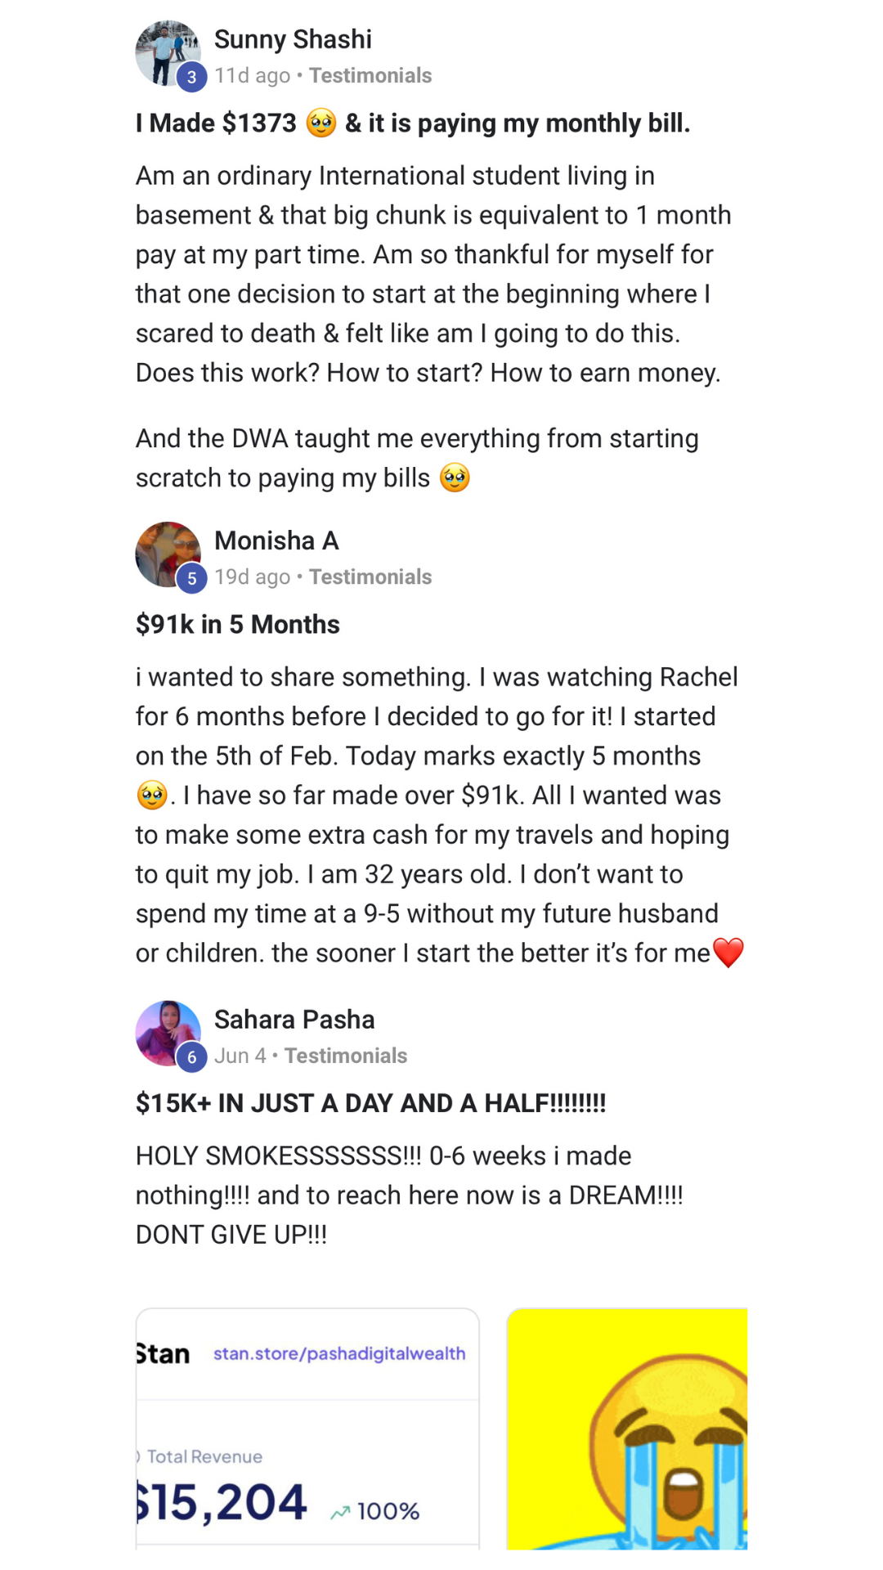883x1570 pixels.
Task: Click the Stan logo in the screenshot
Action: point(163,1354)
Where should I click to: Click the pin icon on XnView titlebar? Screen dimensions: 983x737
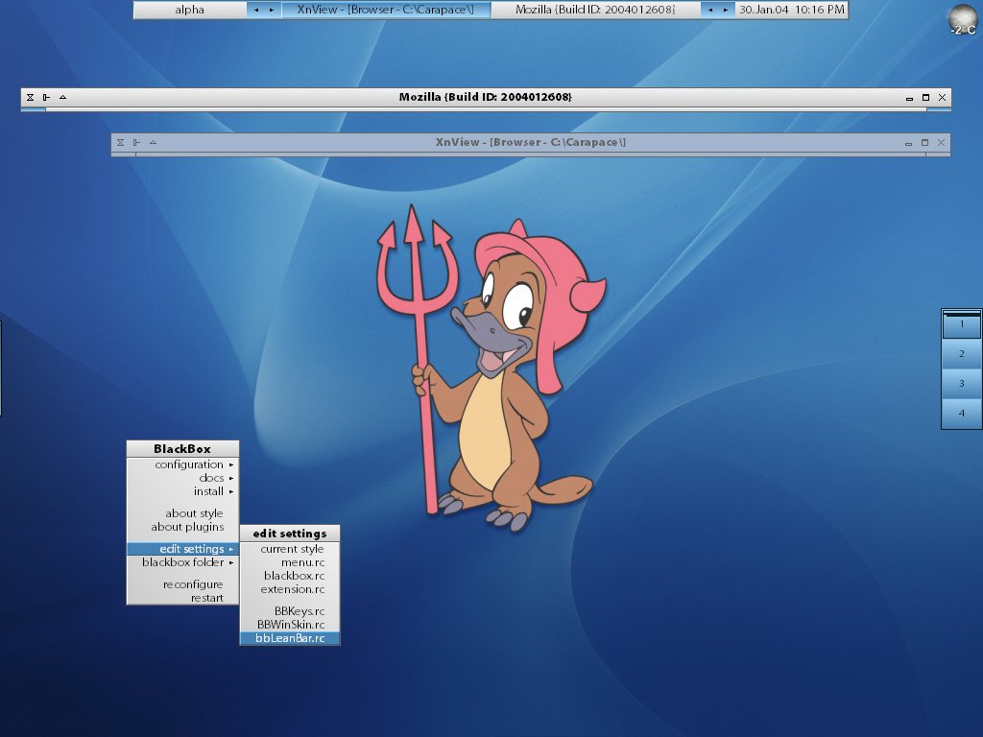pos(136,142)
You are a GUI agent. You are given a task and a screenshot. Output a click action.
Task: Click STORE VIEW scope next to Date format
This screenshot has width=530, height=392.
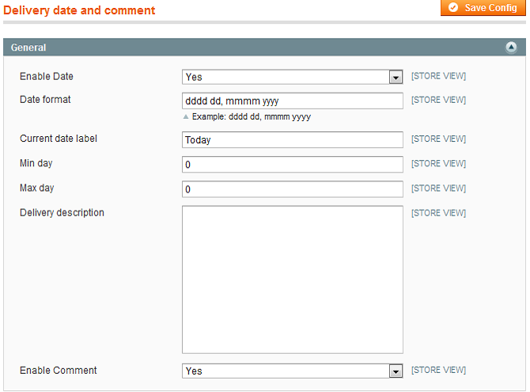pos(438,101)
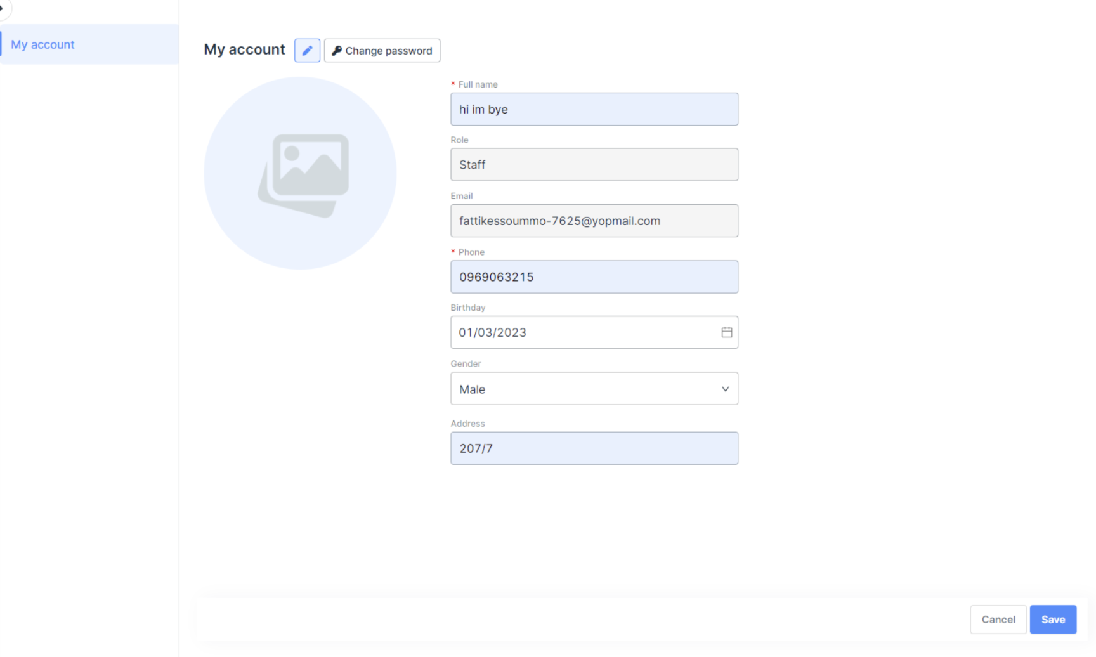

**WHAT IS NEEDED:** The expected output is an exact retyping of the lines from the line with "Task: Click STORE" through the last line of the data, with both ends kept and the pictures dropped.

**SOLUTION:**
Task: Click STORE VIEW scope next to Date format
This screenshot has width=530, height=392.
pos(438,101)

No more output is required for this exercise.